Esta riqueza dramática nos recuerda que uno de los elementos que sitúa a Better Call Saul muy por encima de la media es la escritura. Precisa. Sugerente. La hondura de sus personajes, capaces de recorrer un camino moral de ida y vuelta sin parecer meros dispositivos de guion, convierte al relato en una montaña rusa emocional donde, a pesar del ritmo pausado de la mayoría del metraje, la sensación de infarto siempre se atisba a un latido de distancia. Y no, no es por la espectral presencia amenazante de los primos Salamanca o la divertida letalidad de Lalo, la insigne aportación de la quinta temporada. Esas escaramuzas charras sirven para elevar el envite y conceder escenas de acción espectaculares, no pocas veces para el lucimiento canino de Mike.

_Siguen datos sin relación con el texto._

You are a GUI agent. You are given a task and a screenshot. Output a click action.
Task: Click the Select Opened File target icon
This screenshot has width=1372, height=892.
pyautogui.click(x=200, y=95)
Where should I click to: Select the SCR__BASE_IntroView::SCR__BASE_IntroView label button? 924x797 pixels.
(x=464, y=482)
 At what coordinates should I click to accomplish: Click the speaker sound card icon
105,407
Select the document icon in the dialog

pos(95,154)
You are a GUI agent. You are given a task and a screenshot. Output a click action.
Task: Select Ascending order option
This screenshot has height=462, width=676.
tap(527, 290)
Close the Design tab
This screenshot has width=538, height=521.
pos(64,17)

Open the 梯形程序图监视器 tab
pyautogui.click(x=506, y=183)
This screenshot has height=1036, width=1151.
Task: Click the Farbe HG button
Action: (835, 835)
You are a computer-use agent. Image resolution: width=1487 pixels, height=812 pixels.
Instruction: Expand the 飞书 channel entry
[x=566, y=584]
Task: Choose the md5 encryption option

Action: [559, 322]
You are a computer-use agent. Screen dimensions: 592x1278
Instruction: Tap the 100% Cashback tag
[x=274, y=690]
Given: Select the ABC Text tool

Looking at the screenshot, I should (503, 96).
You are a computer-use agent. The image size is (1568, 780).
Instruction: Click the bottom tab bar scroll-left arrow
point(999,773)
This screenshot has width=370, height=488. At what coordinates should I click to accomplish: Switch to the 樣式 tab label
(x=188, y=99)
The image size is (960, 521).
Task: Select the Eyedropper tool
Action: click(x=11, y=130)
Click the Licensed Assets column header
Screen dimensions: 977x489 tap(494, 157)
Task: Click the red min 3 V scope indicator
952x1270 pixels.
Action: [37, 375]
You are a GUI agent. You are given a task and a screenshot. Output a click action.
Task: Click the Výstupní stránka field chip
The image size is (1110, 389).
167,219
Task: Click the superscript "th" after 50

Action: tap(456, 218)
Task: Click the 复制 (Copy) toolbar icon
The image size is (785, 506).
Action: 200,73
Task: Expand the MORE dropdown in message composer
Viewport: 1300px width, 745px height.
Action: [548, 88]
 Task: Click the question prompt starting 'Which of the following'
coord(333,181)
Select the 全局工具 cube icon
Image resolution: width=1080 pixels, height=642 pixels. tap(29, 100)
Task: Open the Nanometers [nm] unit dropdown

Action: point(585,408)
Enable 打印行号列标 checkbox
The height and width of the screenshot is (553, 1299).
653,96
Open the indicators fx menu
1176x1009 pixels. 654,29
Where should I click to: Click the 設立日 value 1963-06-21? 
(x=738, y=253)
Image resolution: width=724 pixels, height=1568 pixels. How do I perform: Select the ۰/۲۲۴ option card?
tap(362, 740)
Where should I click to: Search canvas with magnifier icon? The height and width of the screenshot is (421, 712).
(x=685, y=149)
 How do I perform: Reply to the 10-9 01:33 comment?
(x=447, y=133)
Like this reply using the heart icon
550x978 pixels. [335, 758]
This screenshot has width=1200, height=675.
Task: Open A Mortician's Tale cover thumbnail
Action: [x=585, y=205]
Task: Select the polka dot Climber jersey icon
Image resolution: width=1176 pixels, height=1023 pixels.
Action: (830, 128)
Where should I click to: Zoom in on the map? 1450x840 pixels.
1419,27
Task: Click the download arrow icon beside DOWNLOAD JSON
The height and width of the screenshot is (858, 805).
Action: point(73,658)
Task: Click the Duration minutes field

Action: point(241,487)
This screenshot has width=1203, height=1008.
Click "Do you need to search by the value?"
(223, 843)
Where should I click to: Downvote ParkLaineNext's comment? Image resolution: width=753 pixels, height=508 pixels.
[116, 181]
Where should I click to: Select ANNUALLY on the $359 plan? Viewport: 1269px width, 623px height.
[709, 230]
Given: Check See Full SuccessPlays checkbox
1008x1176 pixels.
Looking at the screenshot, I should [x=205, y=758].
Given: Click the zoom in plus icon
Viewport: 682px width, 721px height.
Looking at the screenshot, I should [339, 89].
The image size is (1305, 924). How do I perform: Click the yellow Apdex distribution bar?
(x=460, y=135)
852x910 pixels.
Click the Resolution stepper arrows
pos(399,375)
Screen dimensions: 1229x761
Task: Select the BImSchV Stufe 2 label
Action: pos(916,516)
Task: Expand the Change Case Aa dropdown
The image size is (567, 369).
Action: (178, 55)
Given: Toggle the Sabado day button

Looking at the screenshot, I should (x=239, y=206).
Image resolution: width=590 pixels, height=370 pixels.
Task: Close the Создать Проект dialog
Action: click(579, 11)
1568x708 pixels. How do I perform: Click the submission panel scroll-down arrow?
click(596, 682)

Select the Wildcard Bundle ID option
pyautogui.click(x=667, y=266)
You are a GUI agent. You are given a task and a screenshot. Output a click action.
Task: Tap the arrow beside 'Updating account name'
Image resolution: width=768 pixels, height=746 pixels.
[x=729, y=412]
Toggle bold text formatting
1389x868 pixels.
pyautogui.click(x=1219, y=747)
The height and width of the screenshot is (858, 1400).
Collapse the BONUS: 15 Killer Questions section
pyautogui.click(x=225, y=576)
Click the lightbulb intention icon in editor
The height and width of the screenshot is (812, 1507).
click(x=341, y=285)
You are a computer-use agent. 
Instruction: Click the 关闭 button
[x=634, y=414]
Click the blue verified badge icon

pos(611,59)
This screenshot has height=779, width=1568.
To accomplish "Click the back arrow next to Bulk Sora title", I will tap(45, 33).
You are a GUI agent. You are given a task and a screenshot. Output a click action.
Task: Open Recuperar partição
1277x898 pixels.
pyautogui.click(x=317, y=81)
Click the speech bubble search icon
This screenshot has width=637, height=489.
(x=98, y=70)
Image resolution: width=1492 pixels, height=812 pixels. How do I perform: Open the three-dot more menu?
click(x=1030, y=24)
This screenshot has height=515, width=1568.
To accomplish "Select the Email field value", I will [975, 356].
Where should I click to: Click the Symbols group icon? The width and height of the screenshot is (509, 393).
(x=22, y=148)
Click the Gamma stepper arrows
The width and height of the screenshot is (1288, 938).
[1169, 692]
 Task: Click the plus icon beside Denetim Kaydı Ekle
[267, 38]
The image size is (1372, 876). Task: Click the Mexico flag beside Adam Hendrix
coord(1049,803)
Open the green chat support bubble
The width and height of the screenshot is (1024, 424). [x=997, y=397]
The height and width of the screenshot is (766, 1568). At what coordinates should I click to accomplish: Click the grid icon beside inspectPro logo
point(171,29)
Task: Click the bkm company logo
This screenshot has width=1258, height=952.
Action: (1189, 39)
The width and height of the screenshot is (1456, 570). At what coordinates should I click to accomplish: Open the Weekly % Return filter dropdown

Pero, no. A diferencia de su papá, Better Call Saul nunca ha sido una serie cabalgada por la adrenalina. Lo que ubica a la serie protagonizada por el genial Bob Odenkirk a un centímetro perpetuo del abismo es la puñetera fragilidad humana. Esa que, desde la noche de los tiempos, ha hecho zozobrar a los mejores, seduciéndolos mediante la envidia, los celos, la ambición o el resentimiento. Tantos años después quizá nos cueste recordar que Better Call Saul anduvo propulsada por una fuerza bíblica, con ese duelo entre Caín y Abel. En la demoledora tercera temporada, el añorado y viperino Chuck le escupía a su propio hermano: «Al final, vas a dañar a todo el mundo que tienes a tu alrededor; no puedes evitarlo. Así que deja de pedir perdón por ello y asúmelo». Ya entonces se prefiguraba que la clausura de Better Call Saul iba a consistir en detallar la factura de una tragedia anunciada. Asumámoslo y disfrutemos de este último viaje.